:: Records provided ::
# # # #

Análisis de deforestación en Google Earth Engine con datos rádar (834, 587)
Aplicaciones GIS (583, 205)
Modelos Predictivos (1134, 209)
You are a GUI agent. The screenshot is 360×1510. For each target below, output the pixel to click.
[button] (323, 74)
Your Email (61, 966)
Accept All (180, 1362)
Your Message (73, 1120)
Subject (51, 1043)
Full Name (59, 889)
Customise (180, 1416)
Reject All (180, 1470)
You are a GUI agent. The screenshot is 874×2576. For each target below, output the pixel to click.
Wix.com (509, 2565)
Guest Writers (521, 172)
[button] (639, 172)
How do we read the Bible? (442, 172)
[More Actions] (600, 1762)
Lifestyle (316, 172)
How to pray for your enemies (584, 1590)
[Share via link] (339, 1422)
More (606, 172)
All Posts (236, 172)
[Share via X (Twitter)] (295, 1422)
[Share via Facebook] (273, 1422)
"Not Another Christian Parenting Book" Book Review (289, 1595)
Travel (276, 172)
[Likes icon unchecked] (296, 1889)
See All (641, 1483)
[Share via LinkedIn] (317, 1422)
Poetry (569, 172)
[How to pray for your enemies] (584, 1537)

# # # #

:: What needs to be done ::
Each line of the listing should be copied exactly.

:: Result of this task ::
Análisis de deforestación en Google Earth Engine con datos rádar (834, 587)
Aplicaciones GIS (583, 205)
Modelos Predictivos (1134, 209)
You are a GUI agent. The screenshot is 360×1510. For each target below, output the pixel to click.
[button] (323, 74)
Your Email (61, 966)
Accept All (180, 1362)
Your Message (73, 1120)
Subject (51, 1043)
Full Name (59, 889)
Customise (180, 1416)
Reject All (180, 1470)
You are a GUI agent. The screenshot is 874×2576. For each target below, output the pixel to click.
Wix.com (509, 2565)
Guest Writers (521, 172)
[button] (639, 172)
How do we read the Bible? (442, 172)
[More Actions] (600, 1762)
Lifestyle (316, 172)
How to pray for your enemies (584, 1590)
[Share via link] (339, 1422)
More (606, 172)
All Posts (236, 172)
[Share via X (Twitter)] (295, 1422)
[Share via Facebook] (273, 1422)
"Not Another Christian Parenting Book" Book Review (289, 1595)
Travel (276, 172)
[Likes icon unchecked] (296, 1889)
See All (641, 1483)
[Share via LinkedIn] (317, 1422)
Poetry (569, 172)
[How to pray for your enemies] (584, 1537)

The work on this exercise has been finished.